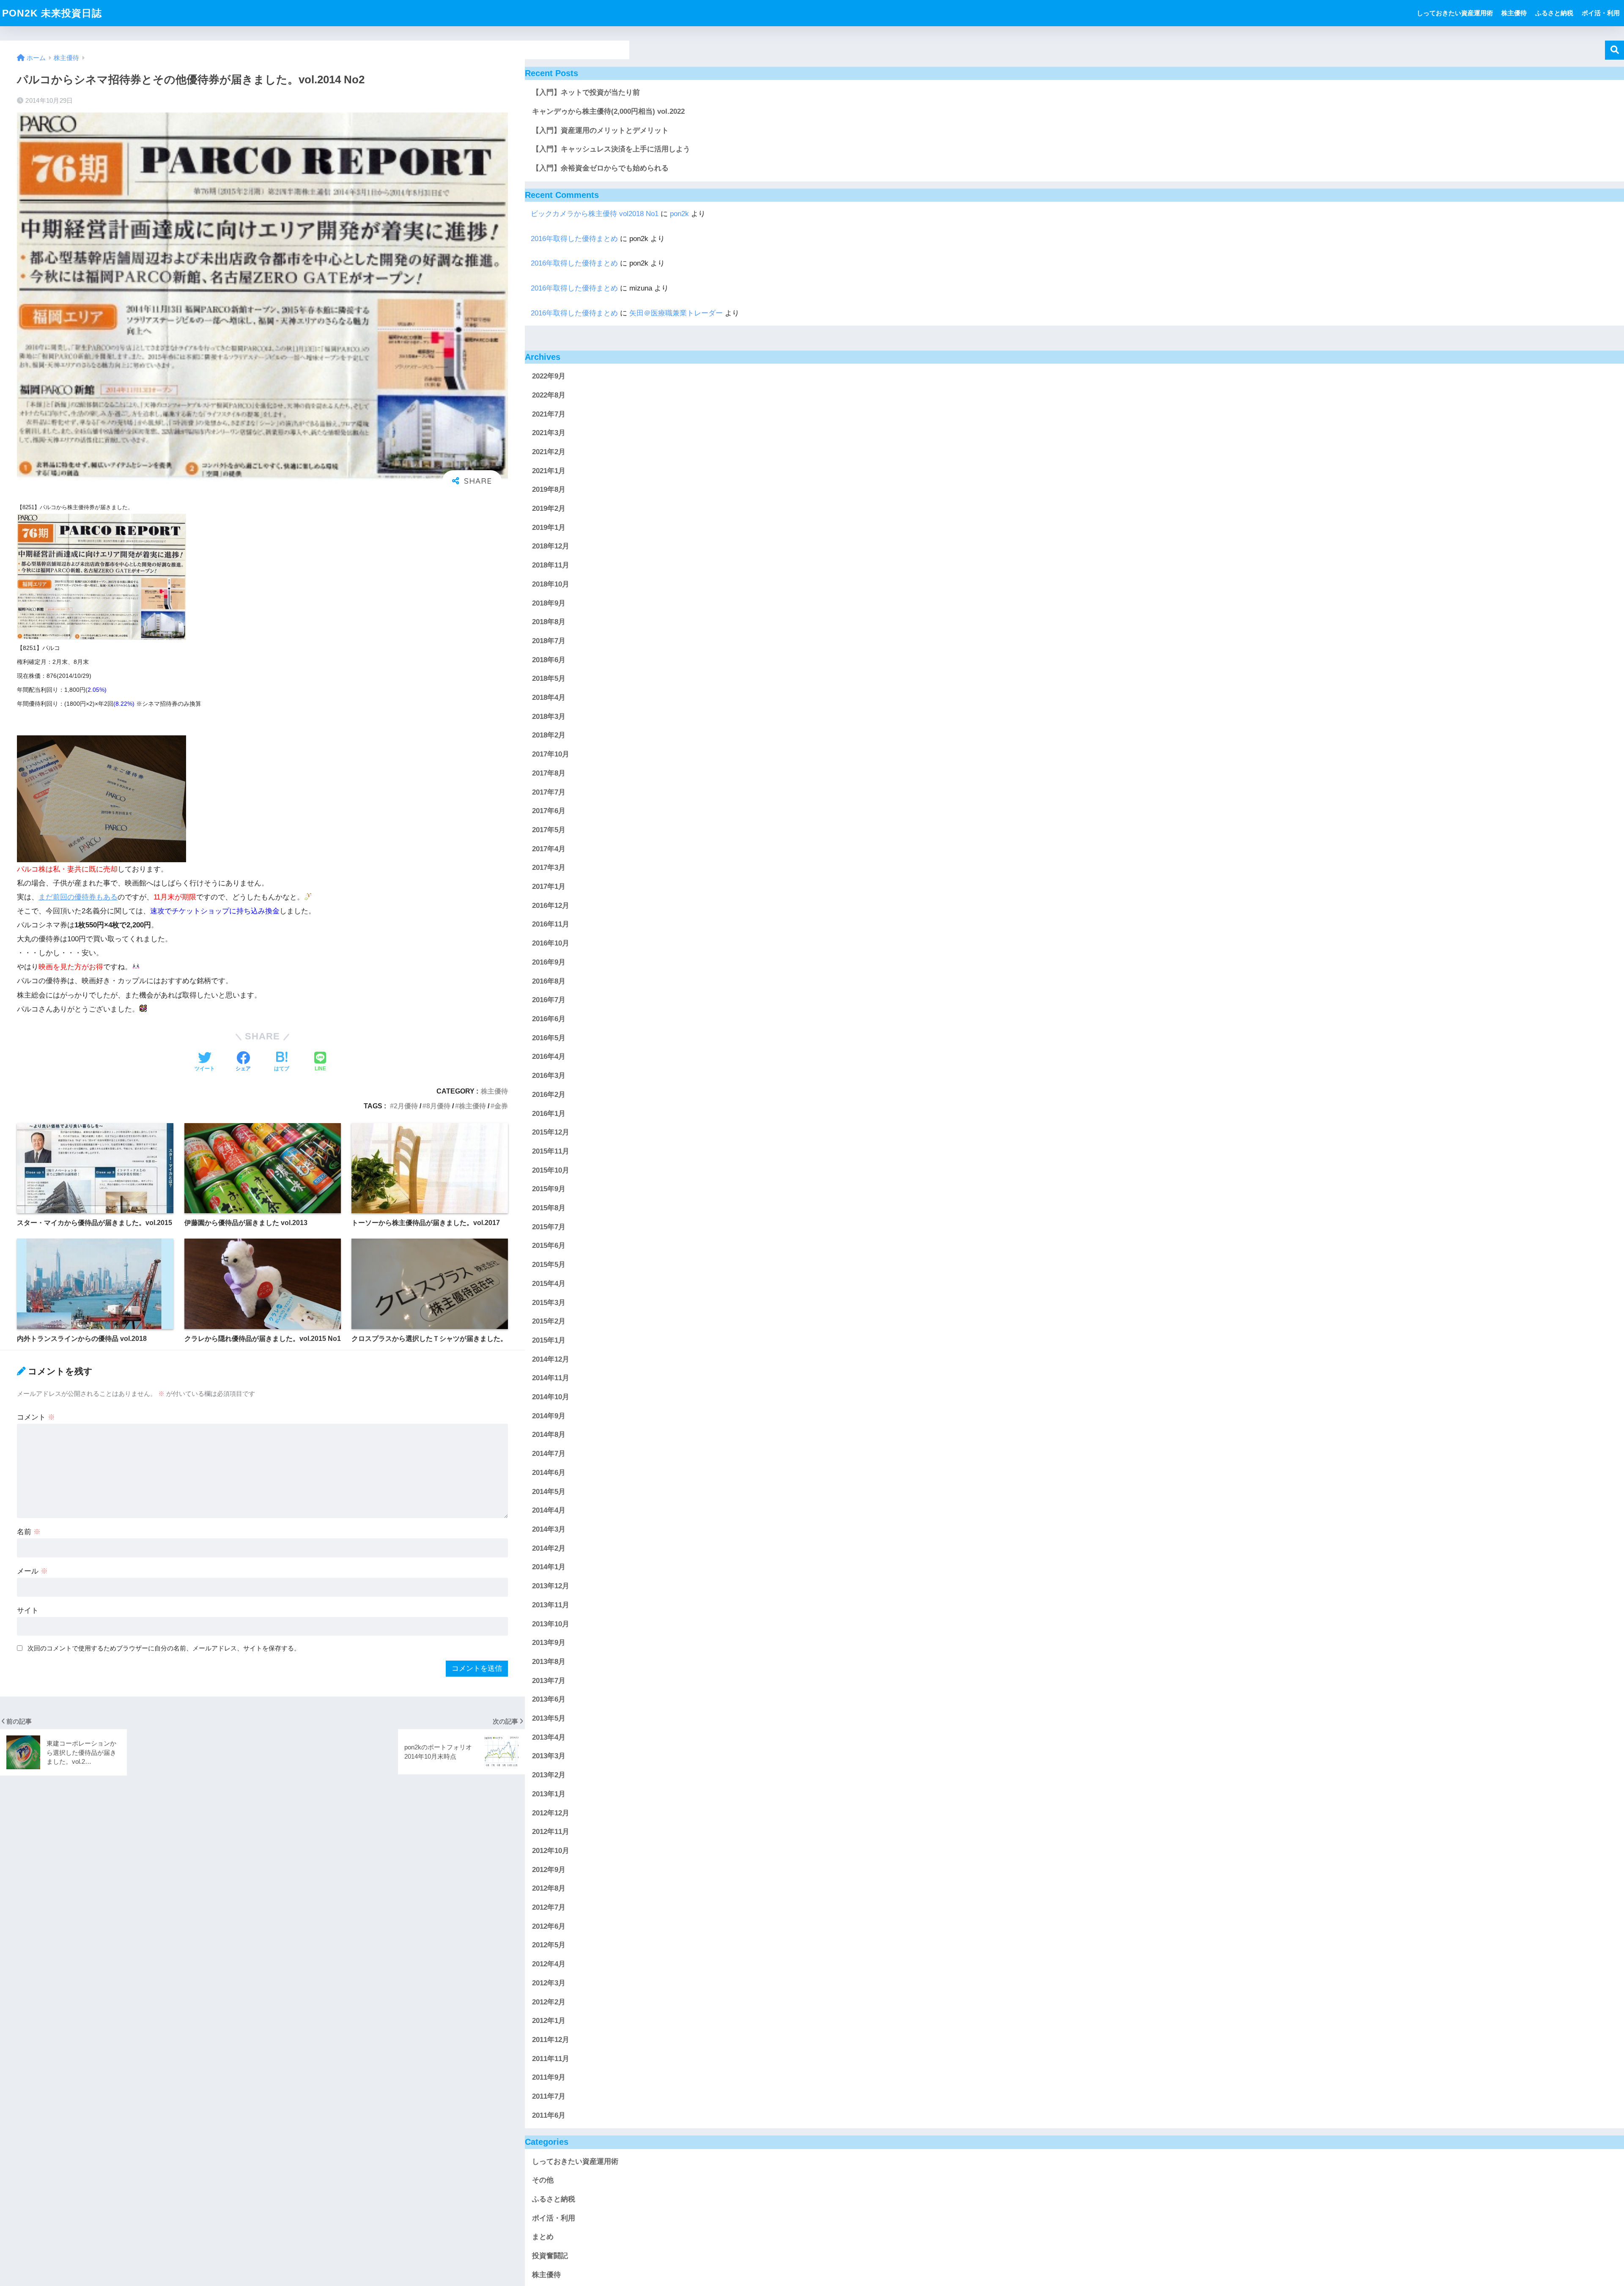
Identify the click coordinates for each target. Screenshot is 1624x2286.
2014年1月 (548, 1567)
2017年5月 (548, 830)
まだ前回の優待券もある (78, 897)
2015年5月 (548, 1265)
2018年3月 (548, 717)
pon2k (679, 214)
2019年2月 (548, 508)
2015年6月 (548, 1246)
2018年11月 (550, 565)
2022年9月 (548, 376)
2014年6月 (548, 1473)
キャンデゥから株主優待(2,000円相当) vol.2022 (608, 111)
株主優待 (1514, 12)
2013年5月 (548, 1718)
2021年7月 (548, 414)
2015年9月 (548, 1189)
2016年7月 (548, 1000)
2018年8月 (548, 622)
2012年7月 (548, 1907)
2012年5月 (548, 1945)
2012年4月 (548, 1964)
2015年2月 (548, 1322)
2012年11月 (550, 1832)
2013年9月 (548, 1643)
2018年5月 (548, 679)
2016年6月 (548, 1019)
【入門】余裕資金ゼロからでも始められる (600, 168)
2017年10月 (550, 754)
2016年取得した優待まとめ (574, 239)
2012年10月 (550, 1851)
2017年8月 (548, 773)
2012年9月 (548, 1870)
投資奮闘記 (550, 2256)
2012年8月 (548, 1889)
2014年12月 (550, 1359)
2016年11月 (550, 925)
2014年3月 (548, 1529)
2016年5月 (548, 1038)
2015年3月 (548, 1303)
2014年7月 (548, 1454)
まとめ (543, 2237)
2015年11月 (550, 1151)
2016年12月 (550, 906)
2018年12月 (550, 547)
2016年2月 (548, 1095)
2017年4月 (548, 849)
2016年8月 (548, 981)
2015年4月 (548, 1284)
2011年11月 (550, 2059)
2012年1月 (548, 2021)
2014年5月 (548, 1492)
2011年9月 (548, 2078)
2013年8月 (548, 1662)
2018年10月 (550, 584)
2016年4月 (548, 1057)
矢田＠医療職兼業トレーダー (676, 313)
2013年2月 (548, 1775)
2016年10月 (550, 943)
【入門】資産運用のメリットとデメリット (600, 130)
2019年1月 (548, 528)
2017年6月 (548, 811)
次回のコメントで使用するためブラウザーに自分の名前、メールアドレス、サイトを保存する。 (163, 1648)
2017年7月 (548, 792)
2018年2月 (548, 736)
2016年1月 (548, 1114)
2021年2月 (548, 452)
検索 (1614, 50)
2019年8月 (548, 490)
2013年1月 (548, 1794)
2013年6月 (548, 1700)
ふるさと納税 (1554, 12)
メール (32, 1571)
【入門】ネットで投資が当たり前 (586, 92)
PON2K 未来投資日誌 (52, 13)
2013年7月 (548, 1681)
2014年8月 (548, 1435)
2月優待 (406, 1106)
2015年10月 (550, 1170)
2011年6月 (548, 2115)
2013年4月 (548, 1737)
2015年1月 (548, 1340)
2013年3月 (548, 1756)
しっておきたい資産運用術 (1455, 12)
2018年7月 (548, 641)
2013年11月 (550, 1605)
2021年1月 (548, 471)
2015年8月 (548, 1208)
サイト (27, 1610)
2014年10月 (550, 1397)
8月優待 (438, 1106)
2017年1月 (548, 887)
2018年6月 (548, 660)
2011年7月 (548, 2096)
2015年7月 (548, 1227)
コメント (36, 1417)
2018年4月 (548, 697)
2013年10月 (550, 1624)
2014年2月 (548, 1548)
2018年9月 (548, 603)
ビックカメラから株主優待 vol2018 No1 (594, 214)
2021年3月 (548, 433)
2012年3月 (548, 1983)
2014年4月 (548, 1511)
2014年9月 (548, 1416)
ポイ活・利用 (1601, 12)
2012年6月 (548, 1926)
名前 (29, 1532)
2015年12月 (550, 1132)
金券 (501, 1106)
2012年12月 (550, 1813)
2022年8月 (548, 395)
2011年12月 (550, 2040)
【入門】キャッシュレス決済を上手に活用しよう (611, 149)
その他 (543, 2180)
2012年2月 (548, 2002)
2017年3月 (548, 868)
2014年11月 (550, 1378)
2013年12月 (550, 1586)
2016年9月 (548, 962)
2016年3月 (548, 1076)
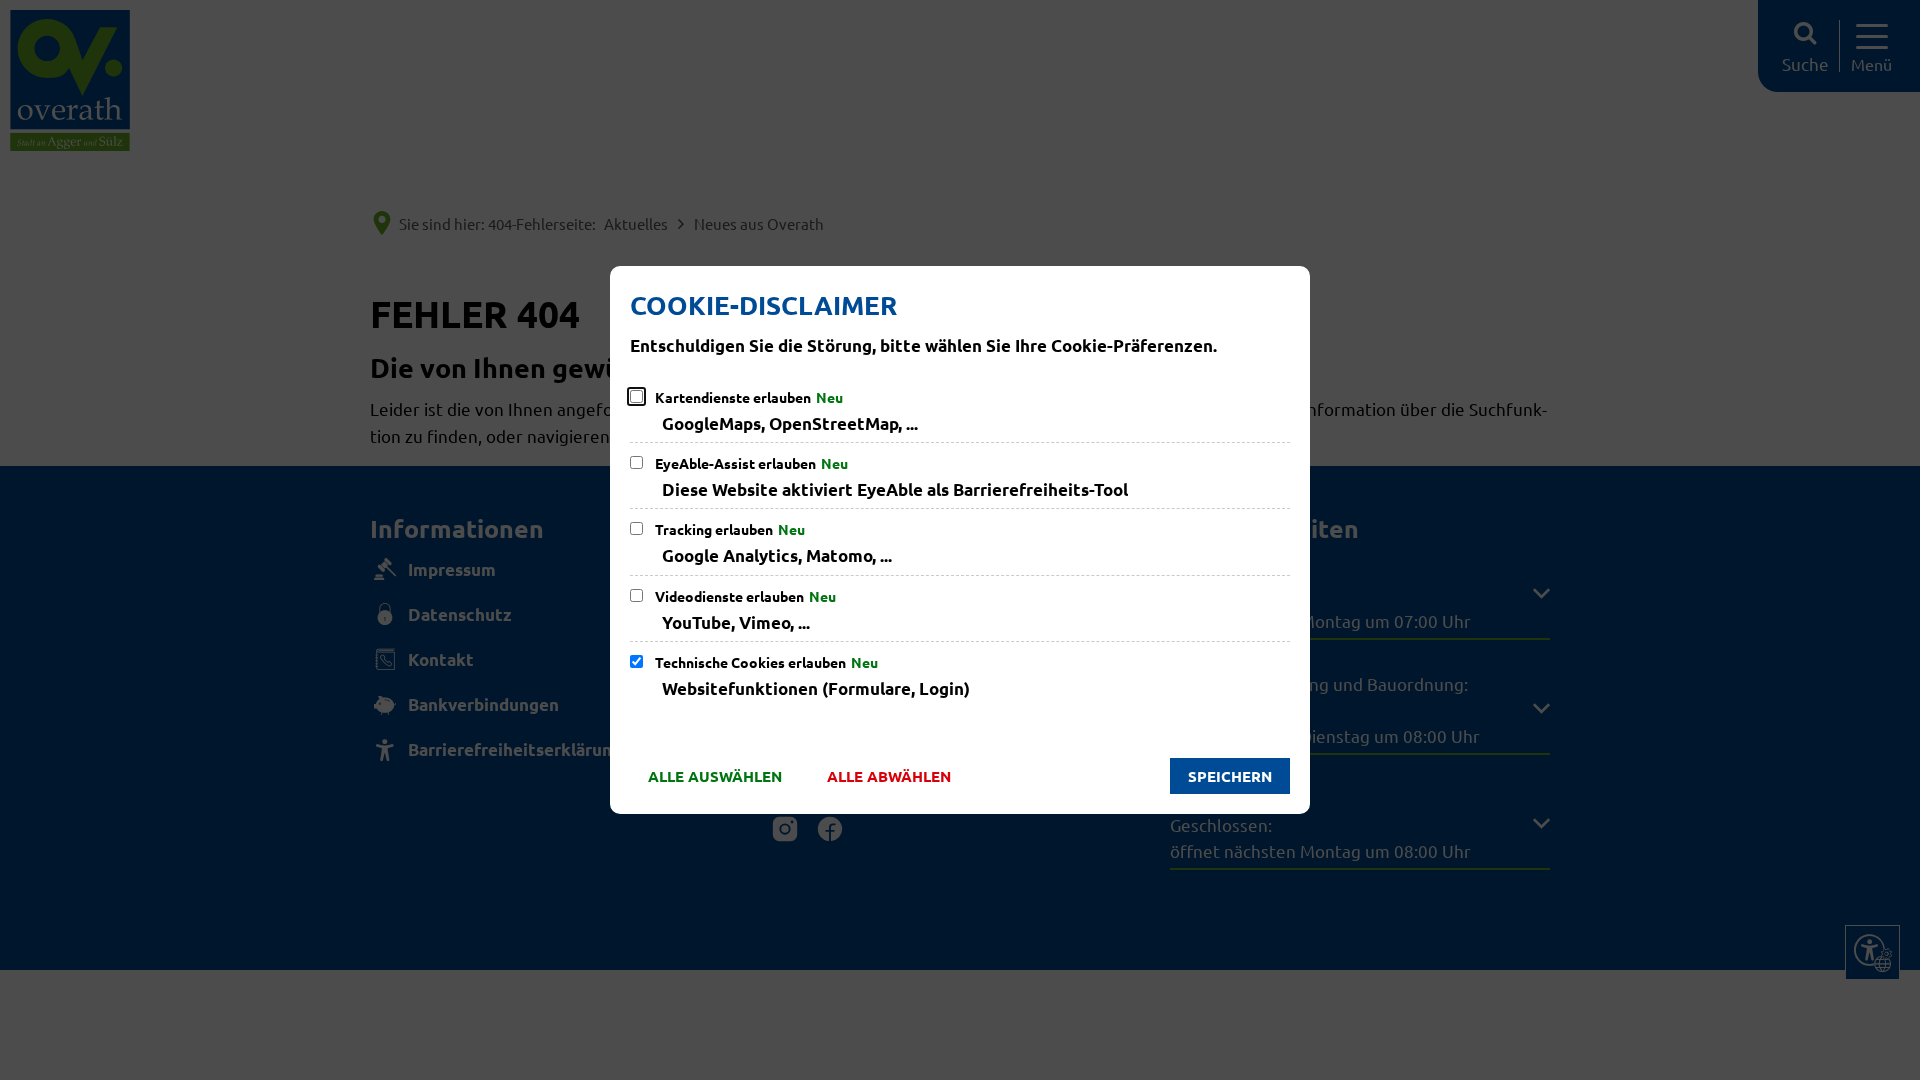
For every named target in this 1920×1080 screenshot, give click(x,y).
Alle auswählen (715, 776)
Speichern (1230, 776)
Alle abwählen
........
▶ _Task objective_
Copy verbatim, from the listing above, each line from the one containing "2016年4月 (548, 1057)" down to the one containing "2014年9月 (548, 1416)", inclusive.

▶ _Answer to this problem_
2016年4月 (548, 1057)
矢田＠医療職兼業トレーダー (676, 313)
2013年2月 (548, 1775)
2016年10月 (550, 943)
【入門】資産運用のメリットとデメリット (600, 130)
2019年1月 (548, 528)
2017年6月 (548, 811)
次回のコメントで使用するためブラウザーに自分の名前、メールアドレス、サイトを保存する。 (163, 1648)
2017年7月 (548, 792)
2018年2月 (548, 736)
2016年1月 (548, 1114)
2021年2月 (548, 452)
検索 (1614, 50)
2019年8月 (548, 490)
2013年1月 (548, 1794)
2013年6月 (548, 1700)
ふるさと納税 (1554, 12)
メール (32, 1571)
【入門】ネットで投資が当たり前 (586, 92)
PON2K 未来投資日誌 (52, 13)
2013年7月 (548, 1681)
2014年8月 (548, 1435)
2月優待 (406, 1106)
2015年10月 (550, 1170)
2011年6月 (548, 2115)
2013年4月 (548, 1737)
2015年1月 (548, 1340)
2013年3月 (548, 1756)
しっておきたい資産運用術 (1455, 12)
2018年7月 (548, 641)
2013年11月 (550, 1605)
2021年1月 (548, 471)
2015年8月 (548, 1208)
サイト (27, 1610)
2014年10月 (550, 1397)
8月優待 (438, 1106)
2017年1月 (548, 887)
2018年6月 (548, 660)
2011年7月 (548, 2096)
2015年7月 (548, 1227)
コメント (36, 1417)
2018年4月 (548, 697)
2013年10月 (550, 1624)
2014年2月 (548, 1548)
2018年9月 (548, 603)
ビックカメラから株主優待 vol2018 No1 (594, 214)
2021年3月 (548, 433)
2012年3月 (548, 1983)
2014年4月 (548, 1511)
2014年9月 (548, 1416)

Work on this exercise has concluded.